Having forgotten the ingrained wound in my own body, four decades later I founded an organization which aims to deal with our collective amnesia. The moment of our birth as Israelis, the formative moment of becoming Israelis, this is the truly painful wound from that period that we have forgotten; the terrible harm done to the inhabitants of the land where a state for Jews alone was established. The Israeli collective memory doesn't forget its own victims: something like one percent of the Jewish population at the time; but it has almost completely forgotten the price paid by the Palestinians.

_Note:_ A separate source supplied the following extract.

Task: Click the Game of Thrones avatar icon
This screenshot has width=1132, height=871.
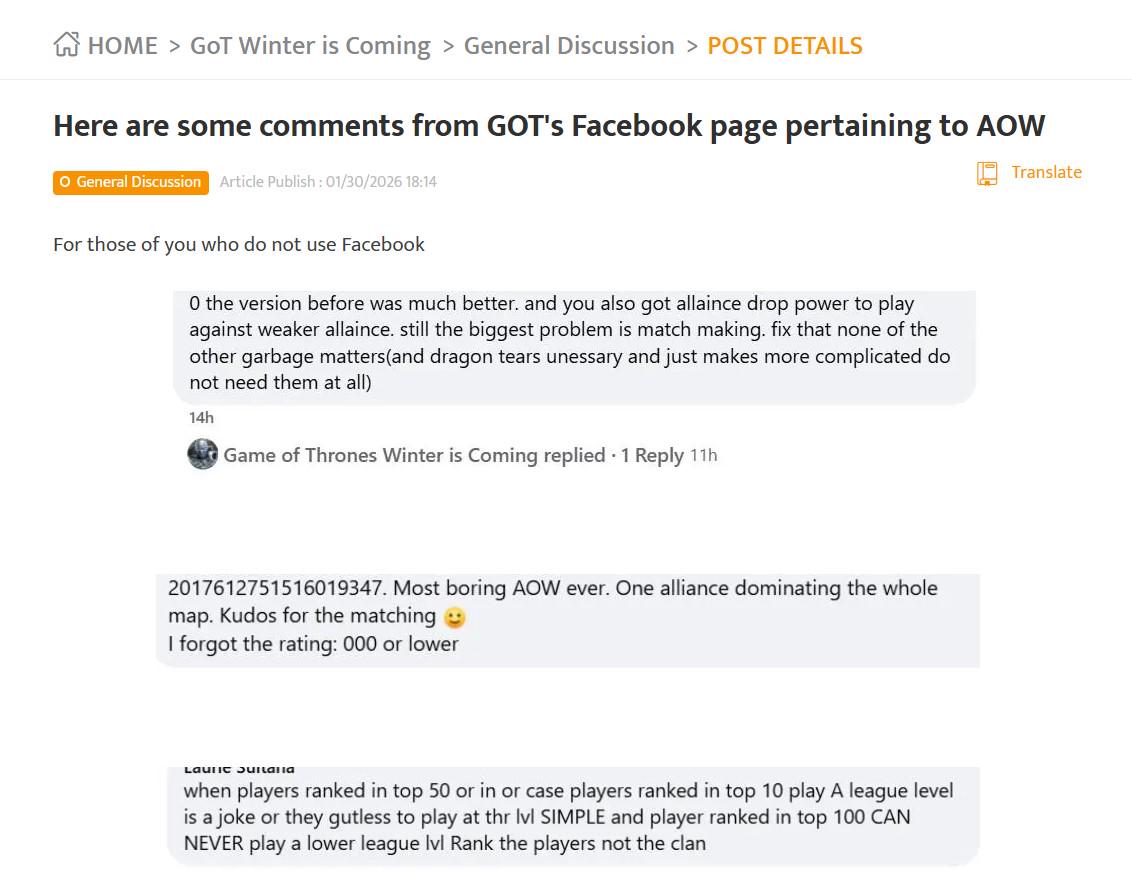Action: pyautogui.click(x=202, y=455)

Today I understand that this forgetfulness of the Nakba stems from the trauma burned at our own collective body (some would call it soul). So as to continue this project which began at 48', by preventing the return of Palestinian refugees and mobilizing the entire population of Israelis to join the army without asking questions, we should forget how this state was established. We must tell ourselves a story of heroism such us: 'few against many', about the land which was empty, and to argue that they were the ones who started the war etc. That's the only way to continue maintaining this occupation (which began at 1948), and hold on to ourselves as democratic and enlightened. Forgetting the Nakba is due first of all, because we can not see ourselves as conquerors and expellers. If I see myself as an occupier, it would hurt me; as it might hurt when I remember the cut of my foreskin. Similarly, if I remember the Nakba I won't be able to effectively serve the continuing ethnic cleansing, so I'm bound to forget it, and hence we have forgot the Nakba.
To illustrate this argument one can read Amnon Neumann's public testimony, which was a Zionist soldier in 1948 that took part in the occupation and expulsion of several villages at the south of the country. When he reaches the most dramatic moment in his testimony, he refers to the horror that the residents of the village named Burayr had to go through. I asked him to elaborate on that, but he said to me he could not verbalize it "because there was a slaughter and I did it."

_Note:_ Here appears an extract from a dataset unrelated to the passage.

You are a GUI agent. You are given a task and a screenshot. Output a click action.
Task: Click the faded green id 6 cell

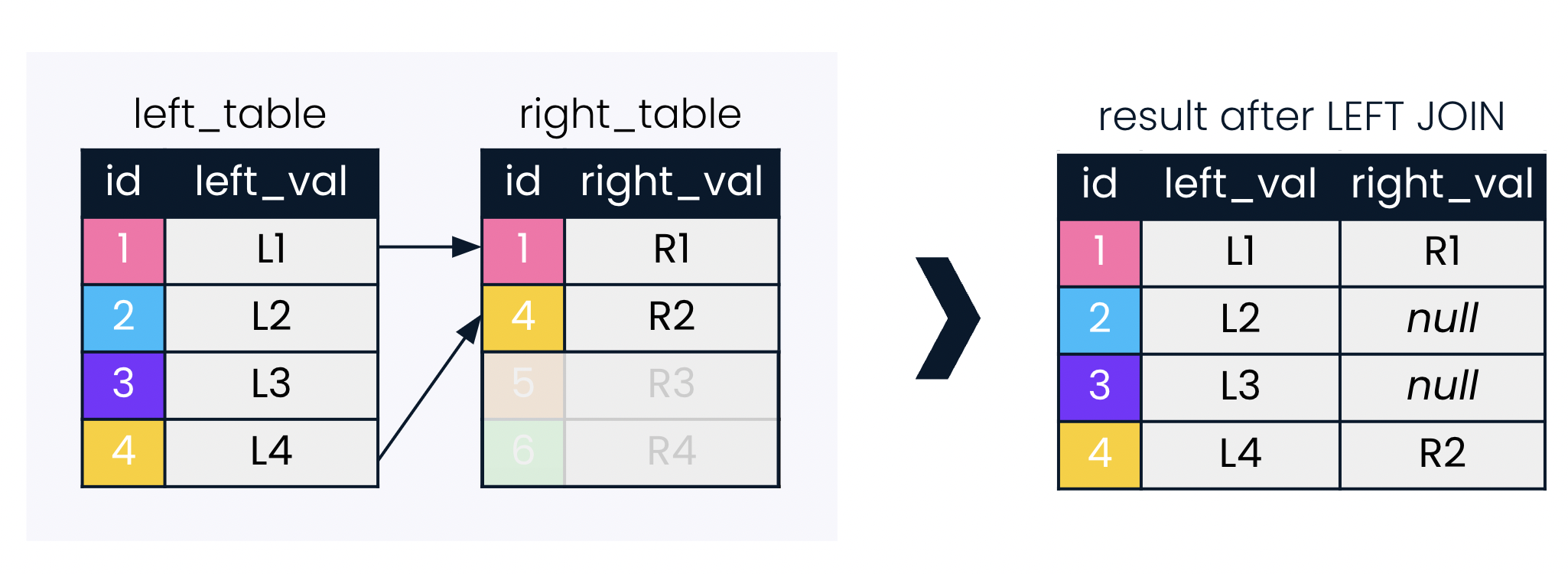point(523,452)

There are testimonies of a massacre committed by Israelis soldiers to Burayr residents in 1948, and Neumann confirmed it by a very clear hint that his own hands took part in it. He could not say it openly because he participated in it and he knows there is no moral justification for it. He chooses to shut a part of the Nakba not (just) because he felt pain for the Palestinians victims, but mostly because his body is sunken in atrocities and this is difficult for him to utter. So this case could be understood as a private case for a general phenomenon.
The entire Israeli collective that was established as a result of the state creation shared the Nakba in various physical ways. With their bodies the Israelis inhabited Refugees' homes, cultivated their fields, looted their property and so on. Therefore, the decision to forget the Nakba is first of all a narcissist choice, and only secondary something that happened out of guilt and shame towards the Palestinian people. Consequently, from that moment Palestinians began to be constructed as The Other: the other that has sinned, that opened the war and paid the price for it, and The Other that some of us feel great guilt for him. Because of this we should understand the recognition of the Nakba as Israeli-Jewish interest and concern, and only secondarily as a matter of solidarity with the Palestinians. The acknowledgment of the Nakba is essentially a critical understanding of our selves' construction as Israelis, and only secondarily as a way of dealing with the atrocities occurred to the Palestinians.

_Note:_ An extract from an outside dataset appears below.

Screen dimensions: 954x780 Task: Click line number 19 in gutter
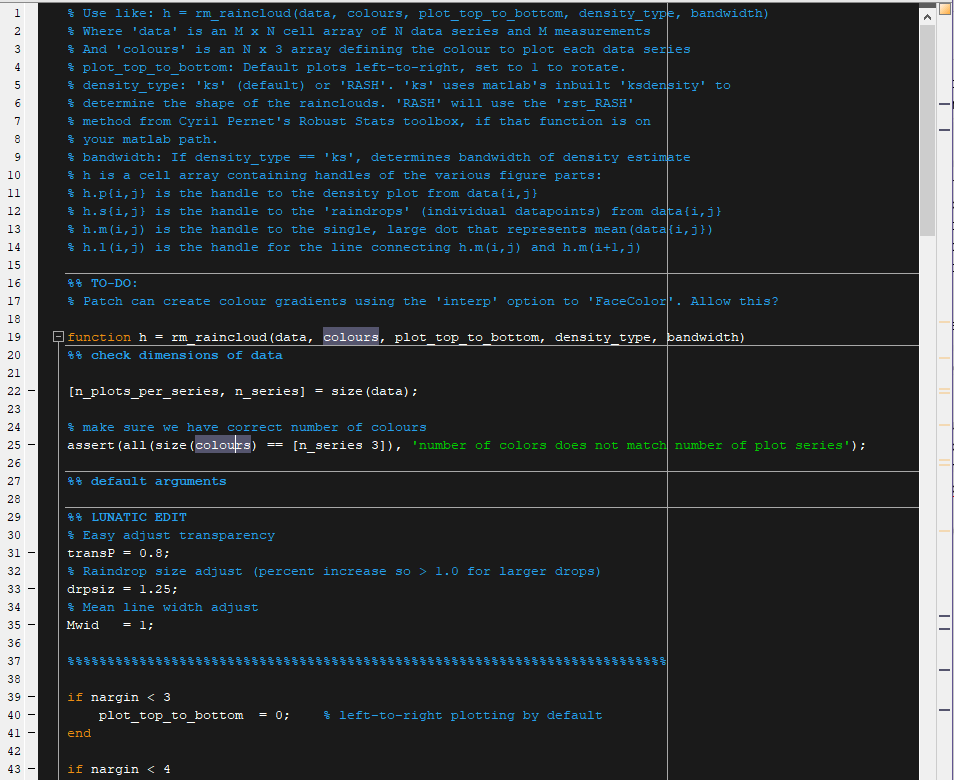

The Great I (S), the Israeli collective as a perpetrator has integrated the Palestinian victim physically, making the disconnection between the two impossible. It is the origins of this physical scar printed on our bodies what we have to expose. It hurts, so we can understand the great resistance coming from Israelis to acknowledge it.
This little scar on my penis finally taught me an important lesson. For the first time I write this, and perhaps, the first time I feel that it hurts me there. I'm not sure I can recreate the pain but now I understand why I forgot it: to become bodily an Israeli.
Around three years ago, during one of the meetings with my supervisor who helped me as Zochrot's director, the subject about my circumcision came out. I told him that I ask myself: How come I, who forgot such traumatic physical event when I was five, founded an organization that deals with our collective Israeli amnesia? He suggested that I should write about it and learn from it. Here I wrote, and indeed I learned.
I have three sons; their bodies are intact and uncut. When Leandro, my elder son, or maybe it was Gal, the second, was three and a half years old we were peeing together in the bathroom. A paternal male experience I enjoy to this day: seeing my little boy from up down, pissing together and crossing the streams that splashes everywhere. That was the first time he noticed the difference between mine and his. Right away asked me whether we could switch them, so he'll have like mine and I'll have like his. So early on he understood that his, is one considered defective. I said I would have loved my own to be like his penis; but basically, his mother and I didn't want to hurt him unnecessarily.
English editing: Magdalena I. Goldin
Wow, that's a really celver way of thinking about it!
Thanks for sharnig. Always good to find a real expert.
IMHO you've got the right asnewr!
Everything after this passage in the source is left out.